### WORK INSTRUCTION
Copy the lines verbatim, beginning with the line that contains "1568x739 pixels." and continuing through the end of the data, and only those lines.

### DATASET EXCERPTS
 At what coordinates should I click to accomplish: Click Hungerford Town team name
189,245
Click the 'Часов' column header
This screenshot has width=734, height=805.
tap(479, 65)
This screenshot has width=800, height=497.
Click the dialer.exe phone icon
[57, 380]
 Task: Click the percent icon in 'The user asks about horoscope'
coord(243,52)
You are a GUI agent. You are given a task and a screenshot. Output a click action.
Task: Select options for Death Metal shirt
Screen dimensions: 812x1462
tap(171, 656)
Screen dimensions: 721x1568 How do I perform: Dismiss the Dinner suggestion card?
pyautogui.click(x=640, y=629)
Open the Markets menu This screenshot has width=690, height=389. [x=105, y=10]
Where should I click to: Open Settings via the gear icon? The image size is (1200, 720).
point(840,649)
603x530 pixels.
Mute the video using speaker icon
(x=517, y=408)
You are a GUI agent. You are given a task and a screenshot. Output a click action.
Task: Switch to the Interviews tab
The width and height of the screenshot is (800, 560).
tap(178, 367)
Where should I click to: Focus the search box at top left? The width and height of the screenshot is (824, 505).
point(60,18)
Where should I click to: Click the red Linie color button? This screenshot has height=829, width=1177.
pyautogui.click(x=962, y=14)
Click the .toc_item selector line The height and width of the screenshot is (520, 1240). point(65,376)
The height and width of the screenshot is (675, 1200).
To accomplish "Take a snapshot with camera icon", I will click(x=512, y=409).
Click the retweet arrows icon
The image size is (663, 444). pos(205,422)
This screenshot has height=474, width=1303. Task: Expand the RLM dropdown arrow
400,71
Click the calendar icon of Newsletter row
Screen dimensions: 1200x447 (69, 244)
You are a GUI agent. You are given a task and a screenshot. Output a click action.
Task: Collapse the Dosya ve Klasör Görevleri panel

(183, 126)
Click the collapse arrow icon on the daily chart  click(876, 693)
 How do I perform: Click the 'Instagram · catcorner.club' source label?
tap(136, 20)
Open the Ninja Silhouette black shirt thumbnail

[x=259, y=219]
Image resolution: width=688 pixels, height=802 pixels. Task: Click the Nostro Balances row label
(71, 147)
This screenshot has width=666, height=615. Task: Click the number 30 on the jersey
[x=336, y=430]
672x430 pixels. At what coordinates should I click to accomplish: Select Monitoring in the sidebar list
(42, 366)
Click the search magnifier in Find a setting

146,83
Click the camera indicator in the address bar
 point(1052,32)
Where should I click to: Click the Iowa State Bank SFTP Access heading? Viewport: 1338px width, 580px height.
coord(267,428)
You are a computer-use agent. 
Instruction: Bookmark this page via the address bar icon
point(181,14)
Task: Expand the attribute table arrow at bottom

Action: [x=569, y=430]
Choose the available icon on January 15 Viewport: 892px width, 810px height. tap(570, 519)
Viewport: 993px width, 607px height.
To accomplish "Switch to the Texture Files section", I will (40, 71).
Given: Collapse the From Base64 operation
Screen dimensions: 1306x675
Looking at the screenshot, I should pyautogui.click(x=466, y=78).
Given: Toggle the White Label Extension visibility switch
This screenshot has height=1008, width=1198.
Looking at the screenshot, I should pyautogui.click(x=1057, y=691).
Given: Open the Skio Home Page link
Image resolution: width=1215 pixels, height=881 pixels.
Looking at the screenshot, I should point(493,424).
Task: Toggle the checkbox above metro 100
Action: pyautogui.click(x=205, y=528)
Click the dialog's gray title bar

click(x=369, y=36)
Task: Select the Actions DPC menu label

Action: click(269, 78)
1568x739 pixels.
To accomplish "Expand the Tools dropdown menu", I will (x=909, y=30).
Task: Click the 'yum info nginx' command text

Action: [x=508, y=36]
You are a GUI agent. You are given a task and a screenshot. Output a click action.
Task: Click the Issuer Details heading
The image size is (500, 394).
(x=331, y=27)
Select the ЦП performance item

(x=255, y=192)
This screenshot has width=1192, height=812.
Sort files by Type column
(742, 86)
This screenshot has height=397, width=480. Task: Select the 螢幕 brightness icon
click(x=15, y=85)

### FINAL ANSWER
1568x739 pixels.
To accomplish "Expand the Tools dropdown menu", I will (x=909, y=30).
Task: Click the 'yum info nginx' command text

Action: [x=508, y=36]
You are a GUI agent. You are given a task and a screenshot. Output a click action.
Task: Click the Issuer Details heading
The image size is (500, 394).
(x=331, y=27)
Select the ЦП performance item

(x=255, y=192)
This screenshot has width=1192, height=812.
Sort files by Type column
(742, 86)
This screenshot has height=397, width=480. Task: Select the 螢幕 brightness icon
click(x=15, y=85)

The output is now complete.